An attendee holds a Galaxy Fold 5G phone at the Samsung booth during the CES tech show, Tuesday, Jan. 7, 2020, in Las Vegas.

An attendee holds a Galaxy Fold 5G phone at the Samsung booth during the CES tech show, Tuesday, Jan. 7, 2020, in Las Vegas. (AP Photo/John Locher)

New Air-Ops Software to Get 5G Test Outside Las Vegas

The Air Force will build a 5G network at Nellis AFB, the latest U.S. base to host experiments with the next-gen comms gear.

The U.S. Air Force aims to start testing prototype air-operations software over a new 5G network early next year at Nellis Air Force Base, one of several military facilities where the next-generation mobile communications gear is being tried out.

Construction on the network is to begin in July; testing in January. Officials at Nellis will be looking for software to “support distributed planning and mission-execution functions” for Air Wing Operations Centers under what they call a “variety of 5G network conditions.” 

The U.S. military is already experimenting with 5G elsewhere for applications such as smart warehouses, augmented reality training, and sharing portions of the electromagnetic spectrum with civilian networks.

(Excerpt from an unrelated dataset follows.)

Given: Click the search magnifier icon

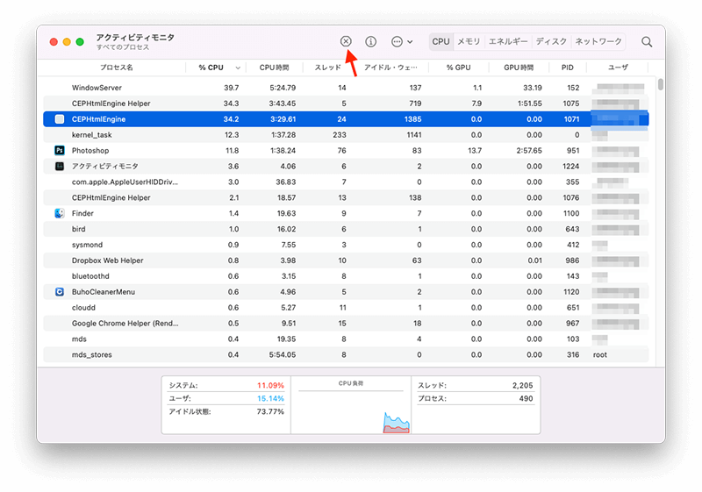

''The Defense Department recognizes 5G technology is vital to maintaining America's military and economic advantages,'' Joseph Evans, DOD’s technical director for 5G, said in a press release

The United States is engaged in tense discussions with allies about how much 5G telecommunications equipment from China those allies will allow in their markets and under what circumstances. On May 24, U.S. Secretary of State Mike Pompeo made a vague threat — quickly papered over by other American officials — that the United States might “disconnect” from information-sharing agreements with Five Eyes partners over the issue. 

Military leaders and cybersecurity experts have pointed out that 5G gear from Chinese telecom maker Huawei is fundamentally insecure and could allow the Chinese government or other attackers to steal valuable information. 

But the military is also moving forward with experiments to make sure that it can transfer data over 5G networks safely, no matter who built the underlying hardware. 

“We have to assume that the entire electromagnetic supply chain could be compromised. We can’t trust hardware, at all. So now we have to say, how do we protect data in transit over untrusted hardware globally over an IP modality, anywhere?” Randolph Clark, vice chairman of the National Spectrum Consortium industry group, said in April. 

The Consortium is working with the Pentagon on some of its 5G experiments. Among them is red-teaming to test methods for safely transferring data over 5G networks even when those networks aren’t trusted, or when there is “zero trust” in the hardware, Clark said.

“There will be innovation that happens in zero-trust to protect that data in transit over untrusted hardware,” during the experiments, he said. “That gives us a short-, mid-, and potentially long-term mitigation tactic, not having to worry about the supply chain…bringing a resolution to the supply chain issue short term.”